TEKS LATIHAN
Perkuliahan Online Merupakan Solusi Atau Pelarian Bagi Mahasiswa?

Walies MH
Februari 16, 2022
0 Komentar
Beranda
Perkuliahan Online Merupakan Solusi Atau Pelarian Bagi Mahasiswa?

PENULIS: MARLINDA WATI
Mahasiswa Prodi Hukum Ekonmi syari’ah Fakultas Syari’ah

Perkuliahan online bukanlah sebuah sistem baru dalam dunia pendidikan, melainkan suatu sistem yang telah ada dengan beriringnya perkembangan dunia teknologi. Perkuliahan online atau daring sudah menjadi alternatif yang kian membias di tengah merebaknya virus corona. Pandemi ini menuntut semua lembaga, tanpa pengecualian untuk menggunakan sarana media digital dalam kegiatan belajarnya semaksimal mungkin. Berbagai universitas berlomba-lomba menciptakan cara-cara yang efektif dalam mentransmisikan sistem pengajarannya. Perkembangan teknologi yang kian canggih mengakomodasi dan memobilisasi sistem perkuliahan ini.

BUTIR TUGAS 1
Tulis ulang bagian teks tentang perkuliahan online yang dimulai dari kata-kata "PENULIS: MARLINDA WATI" hingga "sistem perkuliahan ini.", dan ganti "teknologi" dengan "informasi".
BUTIR TUGAS 2
Menurut teks tentang perkuliahan online, apa yang dituntut pandemi dari semua lembaga?
BUTIR TUGAS 3
Lanjutkan teks tentang perkuliahan online setelah kalimat terakhirnya.

Entri Tersimpan:
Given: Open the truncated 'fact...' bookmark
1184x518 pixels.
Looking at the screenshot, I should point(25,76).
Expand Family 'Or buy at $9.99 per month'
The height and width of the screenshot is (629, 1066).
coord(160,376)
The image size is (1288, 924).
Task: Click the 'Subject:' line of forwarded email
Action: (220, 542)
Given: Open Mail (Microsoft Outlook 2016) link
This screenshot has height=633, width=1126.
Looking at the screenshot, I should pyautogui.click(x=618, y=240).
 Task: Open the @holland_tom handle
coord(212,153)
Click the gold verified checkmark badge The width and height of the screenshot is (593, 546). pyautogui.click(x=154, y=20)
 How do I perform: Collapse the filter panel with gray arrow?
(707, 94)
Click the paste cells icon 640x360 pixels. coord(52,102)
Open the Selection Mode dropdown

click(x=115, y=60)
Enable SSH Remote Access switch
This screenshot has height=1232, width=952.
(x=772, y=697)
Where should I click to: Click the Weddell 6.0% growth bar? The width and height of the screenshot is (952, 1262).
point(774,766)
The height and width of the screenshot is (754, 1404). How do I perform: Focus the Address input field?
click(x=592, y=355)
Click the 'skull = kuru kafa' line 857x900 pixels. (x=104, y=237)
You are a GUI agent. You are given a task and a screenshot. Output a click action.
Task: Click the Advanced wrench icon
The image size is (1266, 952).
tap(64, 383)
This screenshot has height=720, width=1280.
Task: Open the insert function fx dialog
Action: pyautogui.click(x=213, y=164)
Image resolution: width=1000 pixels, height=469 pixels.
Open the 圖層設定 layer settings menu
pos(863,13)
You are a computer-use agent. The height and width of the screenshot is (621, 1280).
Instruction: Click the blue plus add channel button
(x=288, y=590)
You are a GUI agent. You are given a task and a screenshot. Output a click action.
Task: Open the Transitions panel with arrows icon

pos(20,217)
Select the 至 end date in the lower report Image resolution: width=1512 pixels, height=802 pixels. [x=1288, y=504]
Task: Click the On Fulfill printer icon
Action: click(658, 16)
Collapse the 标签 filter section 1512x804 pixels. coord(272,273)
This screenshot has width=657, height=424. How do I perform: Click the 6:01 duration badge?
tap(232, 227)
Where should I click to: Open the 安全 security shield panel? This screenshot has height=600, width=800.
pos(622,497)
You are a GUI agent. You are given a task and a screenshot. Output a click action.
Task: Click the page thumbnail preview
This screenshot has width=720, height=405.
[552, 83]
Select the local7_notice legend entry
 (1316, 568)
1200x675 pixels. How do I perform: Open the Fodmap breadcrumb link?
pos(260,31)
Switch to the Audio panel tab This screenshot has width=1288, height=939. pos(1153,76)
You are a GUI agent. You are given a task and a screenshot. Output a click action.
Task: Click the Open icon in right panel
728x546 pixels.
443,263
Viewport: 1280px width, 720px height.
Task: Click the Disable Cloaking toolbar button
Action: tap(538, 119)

RUANG JAWABAN 1
PENULIS: MARLINDA WATI
Mahasiswa Prodi Hukum Ekonmi syari’ah Fakultas Syari’ah

Perkuliahan online bukanlah sebuah sistem baru dalam dunia pendidikan, melainkan suatu sistem yang telah ada dengan beriringnya perkembangan dunia informasi. Perkuliahan online atau daring sudah menjadi alternatif yang kian membias di tengah merebaknya virus corona. Pandemi ini menuntut semua lembaga, tanpa pengecualian untuk menggunakan sarana media digital dalam kegiatan belajarnya semaksimal mungkin. Berbagai universitas berlomba-lomba menciptakan cara-cara yang efektif dalam mentransmisikan sistem pengajarannya. Perkembangan informasi yang kian canggih mengakomodasi dan memobilisasi sistem perkuliahan ini.

RUANG JAWABAN 2
Menggunakan sarana media digital dalam kegiatan belajarnya semaksimal mungkin.

RUANG JAWABAN 3
 Akan tetapi, ada saja kendala dalam penerapan sistem perkuliahan online ini. Penyebaran jaringan internet yang belum merata ke semua pelosok daerah, membuat mahasiswa yang berdomisili di daerah terpencil, tidak dapat mengakses perkuliahan secara daring ini. Hal ini menjadi sebuah kendala di dalam proses belajar mengajar secara online di masa pandemi ini. Berdasarkan data Badan Pusat Statistik tahun 2019, tingkat penetrasi internet di pedesaan rata-rata 51,91 persen, di perkotaan sebanyak 78,08 persen. Hal ini menunjukkan kualitas jaringan yang rendah dan berdampak pada proses perkuliahan yang “lola” (loading lambat). Efektivitas dan mutu perkuliahan menjadi rendah dan sukar untuk dipahami dengan cepat.

 Belajar dari (di) Rumah: “Solusi atau Pelarian?”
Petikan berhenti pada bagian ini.